• 課題
頭金の割合と住宅ローンの金利についての下の文章を、最初から最後まで一字一句そのまま書き写してください。

• 元の文章
最も金利の安くなる住宅ローンの住宅購入価額5割合以下(5割以上の頭金)のARUHI スーパーフラット5の金利は当初10年間0.6%です。(2022年11月の実行金利、4ポイント以上、団信なし、35年固定)

逆に最も高くなる住宅ローンの住宅購入価額割合9割超(1割未満の頭金)のARUHIフラット35の金利は当初10年間1.1%となっています。(2022年11月の実行金利、4ポイント以上、団信なし、35年固定)

頭金の割合で0.5%も差が出ているんですよ。(前者と後者では保障型と買取型の違いもあります)

ちなみにアルヒではフルローンだけど融資比率9割以下にするための「ARUHI フラットα」という商品も提供していたりします。

• 抜き出した資料
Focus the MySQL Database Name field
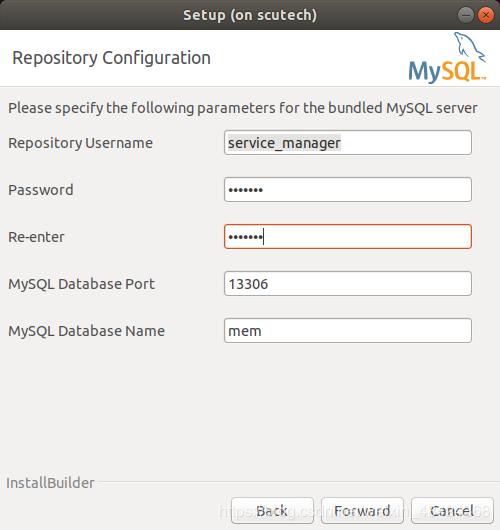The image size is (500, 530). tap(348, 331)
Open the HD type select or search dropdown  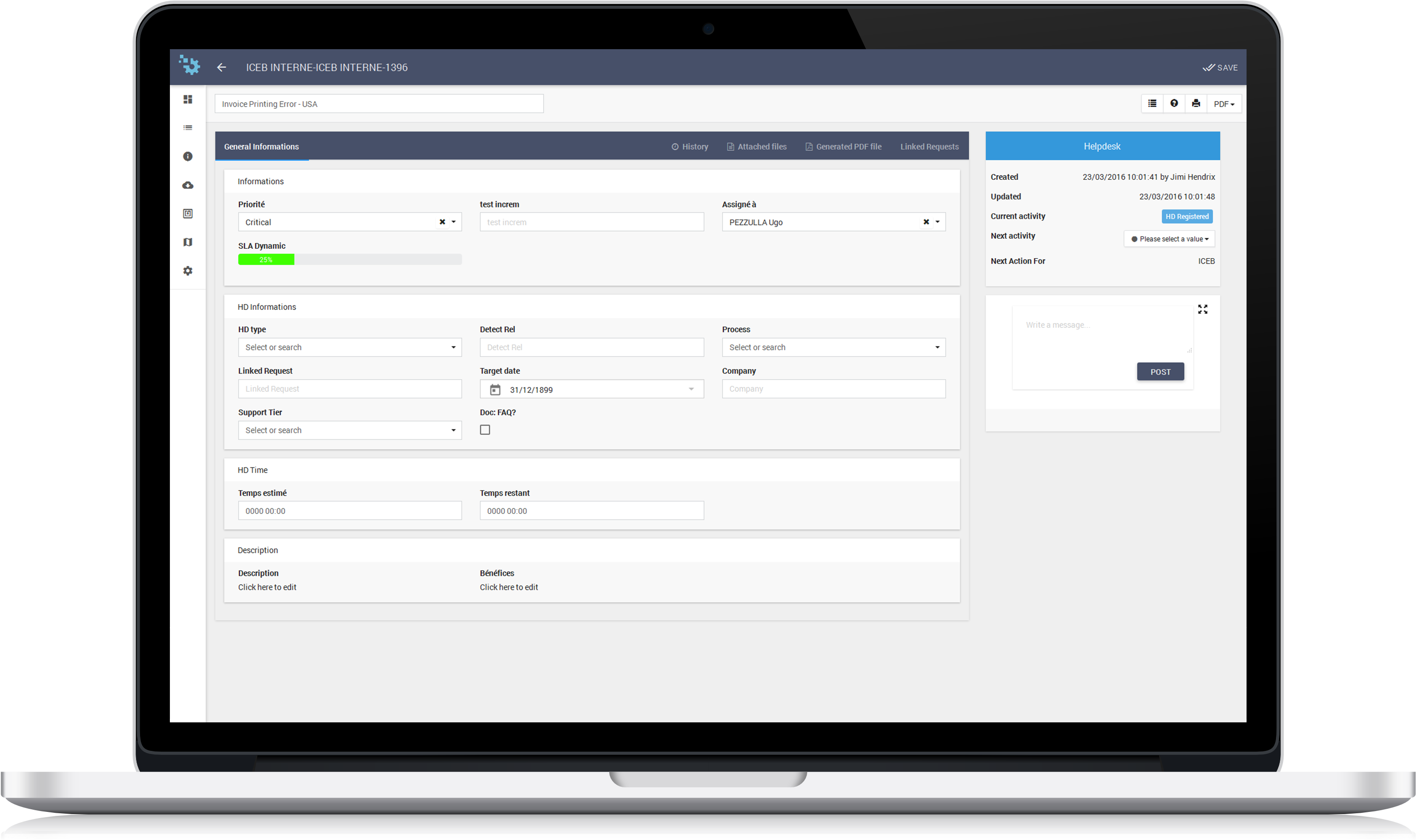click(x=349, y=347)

---

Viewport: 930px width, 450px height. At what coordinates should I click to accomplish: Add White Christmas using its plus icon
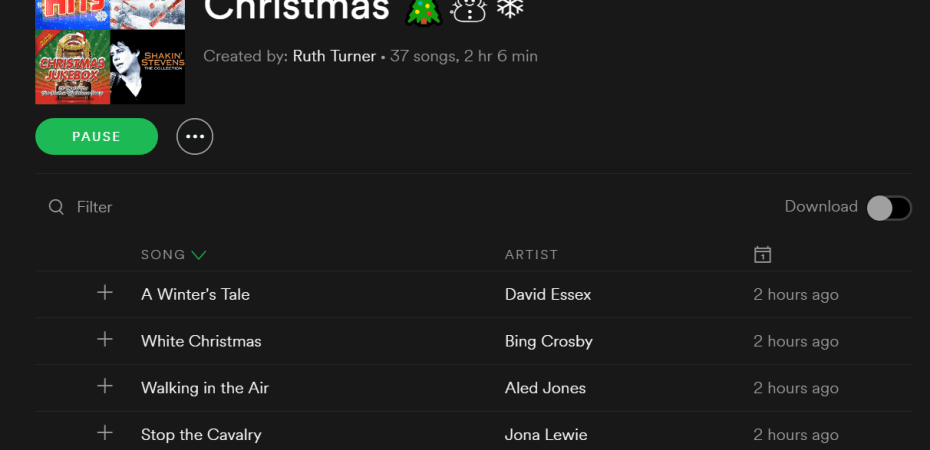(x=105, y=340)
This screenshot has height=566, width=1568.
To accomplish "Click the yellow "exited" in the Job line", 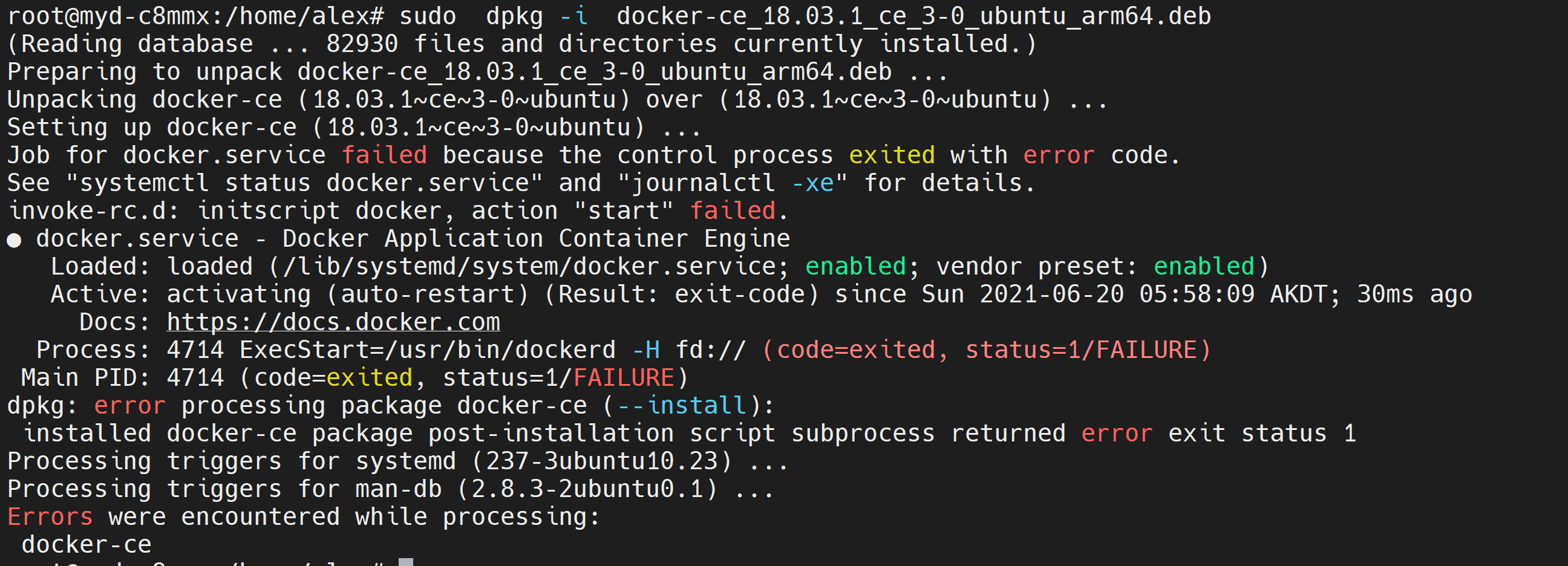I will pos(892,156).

--

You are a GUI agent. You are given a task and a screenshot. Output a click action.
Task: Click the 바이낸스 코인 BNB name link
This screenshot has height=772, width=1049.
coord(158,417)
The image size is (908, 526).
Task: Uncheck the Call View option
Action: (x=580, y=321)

• 解答例
最も金利の安くなる住宅ローンの住宅購入価額5割合以下(5割以上の頭金)のARUHI スーパーフラット5の金利は当初10年間0.6%です。(2022年11月の実行金利、4ポイント以上、団信なし、35年固定)

逆に最も高くなる住宅ローンの住宅購入価額割合9割超(1割未満の頭金)のARUHIフラット35の金利は当初10年間1.1%となっています。(2022年11月の実行金利、4ポイント以上、団信なし、35年固定)

頭金の割合で0.5%も差が出ているんですよ。(前者と後者では保障型と買取型の違いもあります)

ちなみにアルヒではフルローンだけど融資比率9割以下にするための「ARUHI フラットα」という商品も提供していたりします。